NERC’s Board of Trustees and Member Representatives Committee approved a slew of actions at a packed virtual meeting on Thursday.
Approvals and Standards Actions
Project 2015-09 (Establish and communicate system operating limits), NERC’s longest-running standards project, was unanimously approved by the board, advancing eight reliability standards to FERC for final approval:
- FAC-011-4 — System operating limits methodology for the operations horizon;
- FAC-014-3 — Establish and communicate system operating limit;
- IRO-008-3 — Reliability coordinator operational analyses and real-time assessments;
- TOP-001-6 — Transmission operations;
- FAC-003-5 — Transmission vegetation management;
- PRC-002-3 — Disturbance monitoring and reporting requirements;
- PRC-023-5 — Transmission relay loadability;
- PRC-026-2 — Relay performance during stable power swings.
The board also approved FERC Approves SERC’s Bylaw Changes.)
NERC’s Corporate Governance and Human Resources Committee submitted new governance guidelines to the board to align their language with NERC’s revised bylaws approved by FERC in April. (See “NERC Bylaw Revisions Move to FERC,” NERC Board of Trustees/MRC Briefs: Aug. 20, 2020.) The board approved the new guidelines, along with a proposal by the Finance and Audit Committee to renew NERC’s line of credit.
The board also accepted a proposal establishing Aug. 6, 2021 as the deadline for NERC’s current members to submit their registration materials to renew their membership, and revisions to NERC’s Rules of Procedure that would:
- require NERC to share with FERC any all-points bulletins issued by the Electricity Information Sharing and Analysis Center; and
- allow regional entities more discretion in allocating their compliance monitoring and enforcement resources and lift some administrative burdens on noncompliance resolution.
Reliability Assessment Preview
Previewing the 2021 Summer Reliability Assessment, John Moura, NERC’s director of reliability assessment and performance analysis, warned attendees that the months ahead are likely to be as challenging as 2020.
“The last two peaking seasons have been difficult to say the least, and the preliminary reliability assessment results … show similar risks” for this summer, Moura said.

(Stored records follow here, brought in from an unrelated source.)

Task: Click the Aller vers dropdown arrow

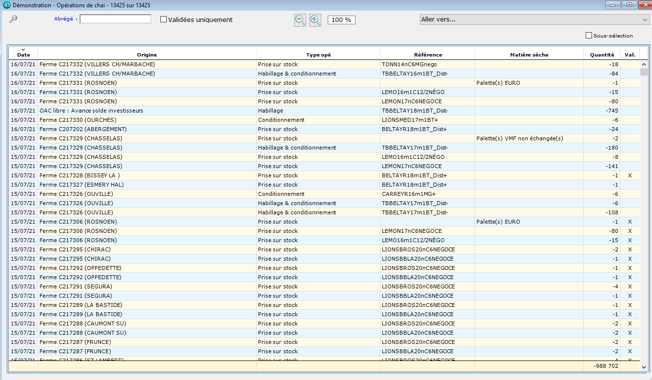Action: pos(645,19)
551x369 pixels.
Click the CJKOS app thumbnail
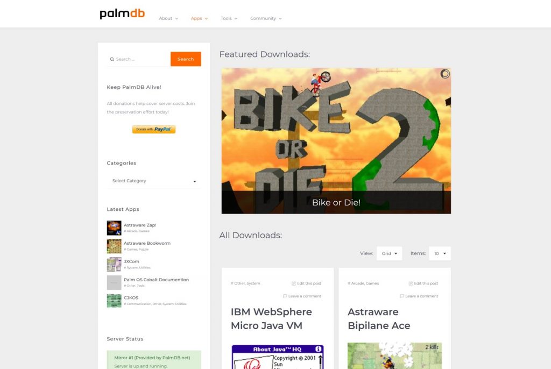[114, 301]
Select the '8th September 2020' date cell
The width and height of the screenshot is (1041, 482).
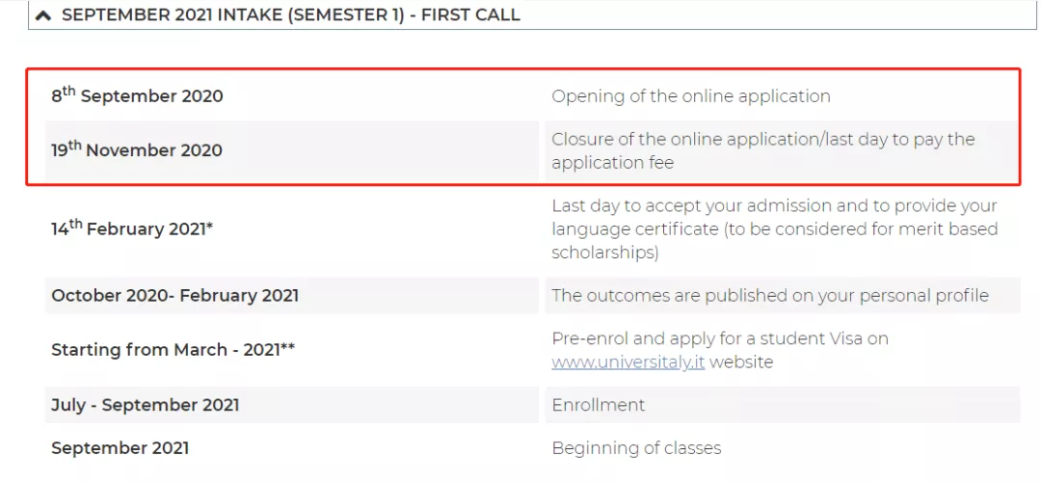[x=137, y=95]
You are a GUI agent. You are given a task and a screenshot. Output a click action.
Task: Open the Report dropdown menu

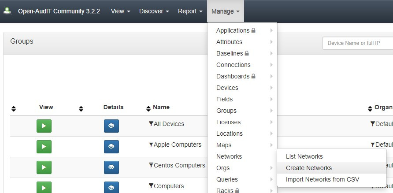pyautogui.click(x=190, y=11)
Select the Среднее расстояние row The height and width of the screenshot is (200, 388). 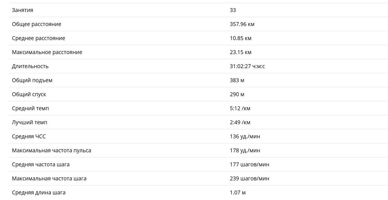[x=198, y=38]
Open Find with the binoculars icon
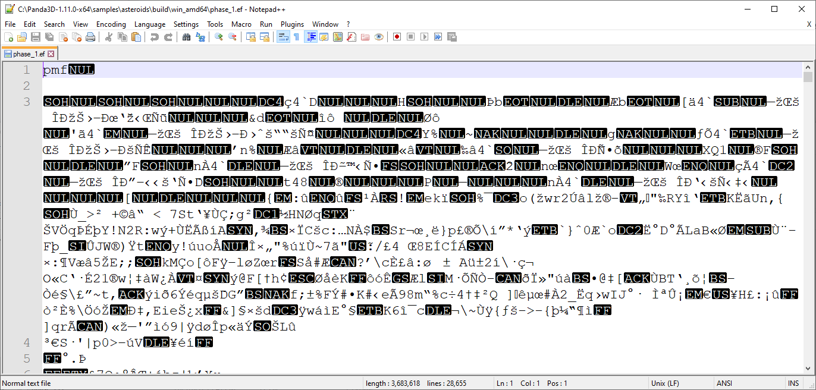Screen dimensions: 816x390 pos(186,37)
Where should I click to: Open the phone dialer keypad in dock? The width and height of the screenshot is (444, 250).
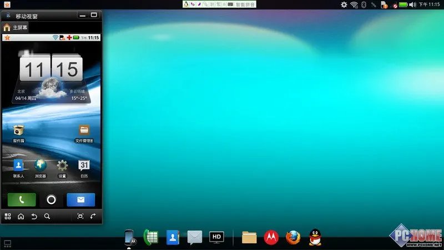tap(151, 237)
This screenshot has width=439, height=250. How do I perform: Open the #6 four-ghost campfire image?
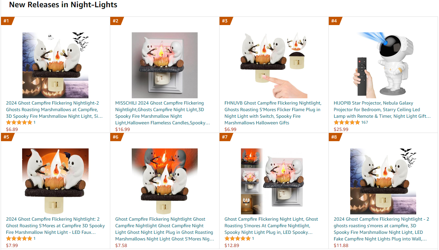[165, 181]
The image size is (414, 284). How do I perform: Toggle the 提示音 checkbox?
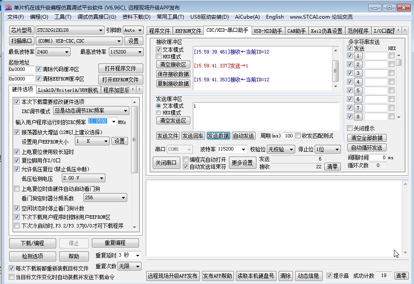click(x=329, y=276)
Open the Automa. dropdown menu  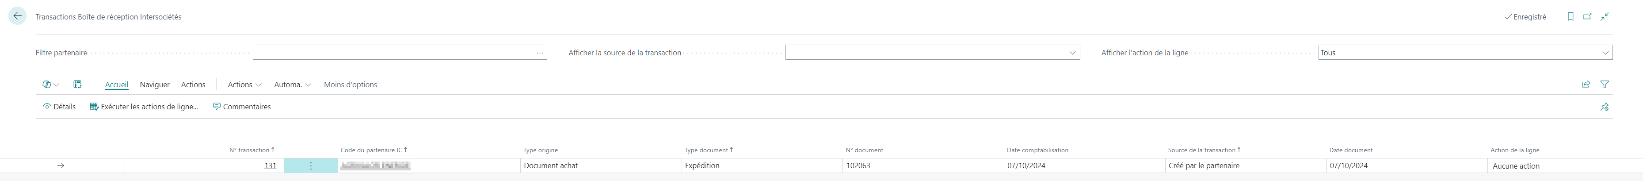[x=292, y=84]
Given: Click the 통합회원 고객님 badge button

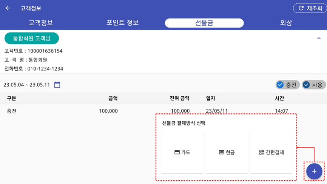Looking at the screenshot, I should (x=32, y=39).
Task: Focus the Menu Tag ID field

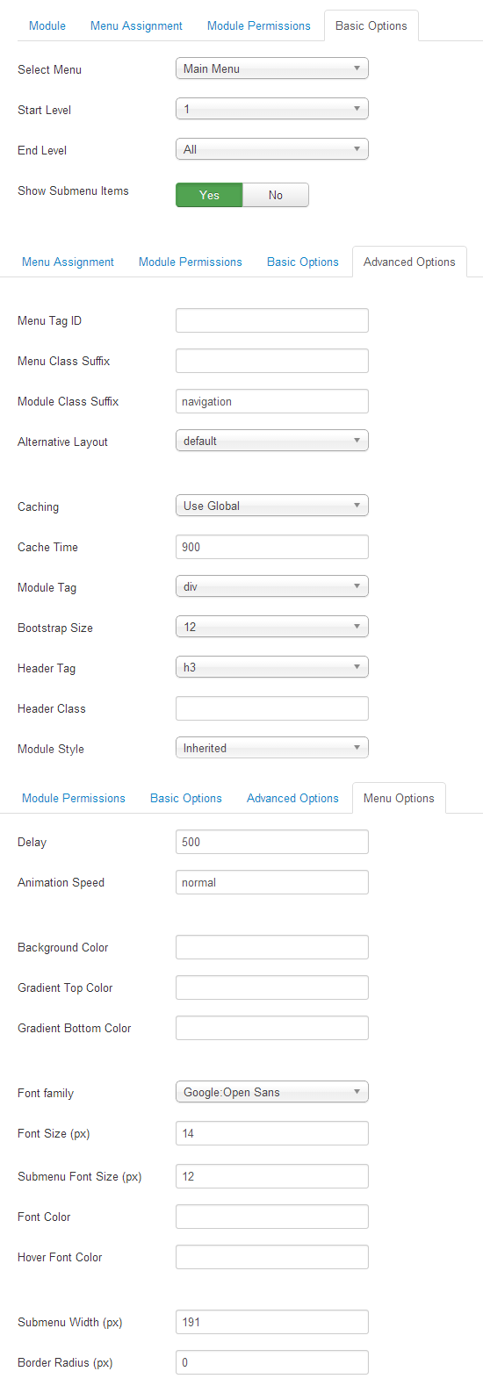Action: click(x=272, y=320)
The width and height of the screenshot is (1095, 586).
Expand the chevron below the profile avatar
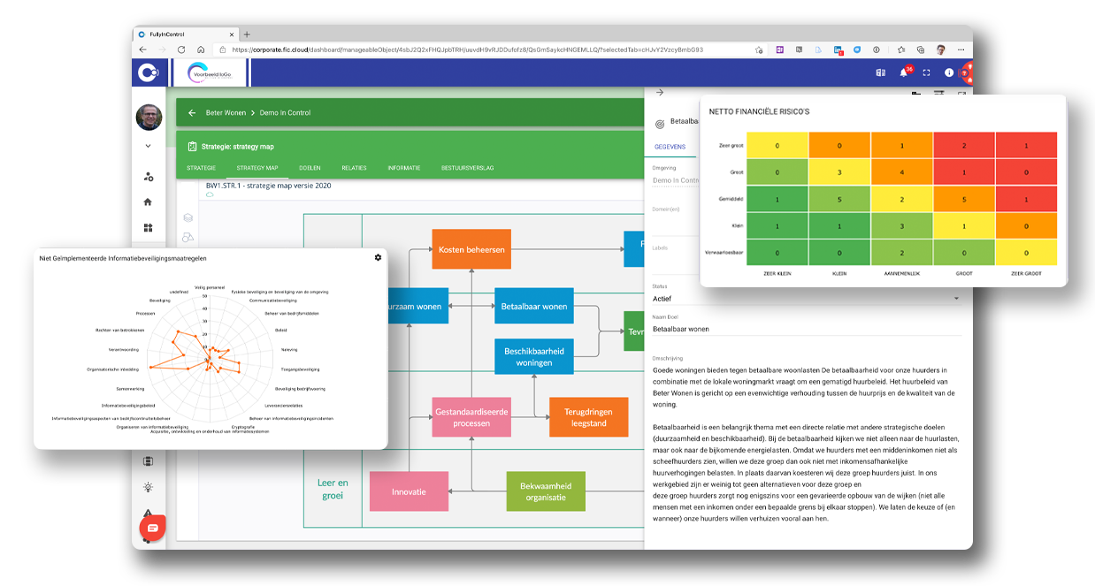(x=149, y=147)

Mark Olson, NERC’s manager of reliability assessments, explained that with above-normal temperatures expected across much of North America this summer, electricity demand is likely to be high as well, leading to elevated risk of energy shortfalls across the Western Interconnection, where resource levels are similar to 2020, as well as in Texas, MISO and New England. This is despite the fact that anticipated reserve margins meet reference levels in all areas.
“New resources have been added in California, and some plans for generation retirements have been put on hold to improve the California-Mexico resource adequacy outlook compared to 2020,” Olson said. “However, other Western assessment areas’ peak demand projections have increased, and overall Western Interconnection resource capacity is lower compared to 2020.”
California-Mexico is at the highest risk, due to the large number of solar resources in the region, which reduce output in late afternoon, potentially requiring energy imports to offset lost generation. Wildfire risk is also projected to be above normal in the U.S. Southwest and parts of Canada in early summer.
The draft reliability assessment will be sent to the Reliability and Security Technical Committee next week for endorsement, and the final report will be submitted to the board and MRC May 24. The full report is planned for release May 27.
Future Meetings
Acknowledging the ongoing COVID-19 pandemic, Board Chair Kenneth DeFontes told attendees at the Member Representatives Committee open meeting that NERC leadership has decided the board’s next meeting — currently scheduled to be held Aug. 11-12 in Vancouver, Canada — will have to be conducted virtually instead. A decision has not been made on the Nov. 3-4 board meeting, planned for Atlanta.
However, NERC is considering a hybrid format for the August meeting in which board members would meet in person in Atlanta and other attendees would attend remotely. The plan is similar to one proposed by CEO Jim Robb earlier this year. (See NERC Considering Long-term Virtual Board Meeting Format.)
So far NERC has not provided any updates about when its offices in Atlanta and D.C. will reopen. A representative told ERO Insider on Wednesday that leadership continues “to monitor the situation.” (See NERC: Latest COVID Relief Extension Likely The Last.)
Andy Dodge, director of FERC’s Office of Electric Reliability, indicated to the MRC that the commission is eyeing a return to the office as early as Oct. 1. But though Dodge said FERC and NERC are “pretty much synced up” on their overall pandemic strategies, he stressed that “there hasn’t been any coordination at all” on the reopening plan.